#### [Work task]
What lines in the records below contain the string "will"? Copy every one.

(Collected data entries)
= Beginning of Section =

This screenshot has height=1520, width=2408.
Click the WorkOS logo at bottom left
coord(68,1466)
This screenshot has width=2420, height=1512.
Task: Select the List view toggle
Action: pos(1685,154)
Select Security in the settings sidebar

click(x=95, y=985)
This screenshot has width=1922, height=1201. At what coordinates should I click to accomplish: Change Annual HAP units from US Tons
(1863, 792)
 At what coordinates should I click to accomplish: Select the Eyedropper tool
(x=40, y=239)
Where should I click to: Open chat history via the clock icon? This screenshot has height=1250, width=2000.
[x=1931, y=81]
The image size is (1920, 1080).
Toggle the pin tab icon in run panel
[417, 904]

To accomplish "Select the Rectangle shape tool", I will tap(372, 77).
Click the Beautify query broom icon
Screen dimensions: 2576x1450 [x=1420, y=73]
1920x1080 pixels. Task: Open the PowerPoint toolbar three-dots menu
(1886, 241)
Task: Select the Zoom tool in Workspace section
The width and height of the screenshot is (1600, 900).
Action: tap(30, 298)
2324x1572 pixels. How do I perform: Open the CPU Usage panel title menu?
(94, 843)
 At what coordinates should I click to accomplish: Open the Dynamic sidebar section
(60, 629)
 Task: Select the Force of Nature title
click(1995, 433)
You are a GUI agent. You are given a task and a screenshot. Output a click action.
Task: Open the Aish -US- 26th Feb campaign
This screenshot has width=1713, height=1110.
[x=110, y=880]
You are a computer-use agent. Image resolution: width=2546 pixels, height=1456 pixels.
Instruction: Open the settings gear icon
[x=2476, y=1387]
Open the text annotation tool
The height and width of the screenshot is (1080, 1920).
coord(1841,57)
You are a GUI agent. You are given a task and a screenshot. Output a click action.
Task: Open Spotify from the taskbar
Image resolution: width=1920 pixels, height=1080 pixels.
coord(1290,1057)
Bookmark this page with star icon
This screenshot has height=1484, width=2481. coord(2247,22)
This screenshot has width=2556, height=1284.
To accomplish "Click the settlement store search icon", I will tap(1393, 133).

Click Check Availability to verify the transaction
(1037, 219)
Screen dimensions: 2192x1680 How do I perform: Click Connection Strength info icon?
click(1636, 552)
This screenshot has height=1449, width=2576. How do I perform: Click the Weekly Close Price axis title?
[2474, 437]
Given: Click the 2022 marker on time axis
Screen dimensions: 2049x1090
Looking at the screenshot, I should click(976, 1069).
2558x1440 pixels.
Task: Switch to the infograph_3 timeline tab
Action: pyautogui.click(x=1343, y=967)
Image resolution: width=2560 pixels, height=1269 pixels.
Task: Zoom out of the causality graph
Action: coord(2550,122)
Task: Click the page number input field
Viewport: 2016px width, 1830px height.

= End of Section =

#### [Solution]
To accomplish "Select the Rectangle shape tool", I will tap(372, 77).
To accomplish "Click the settlement store search icon", I will tap(1393, 133).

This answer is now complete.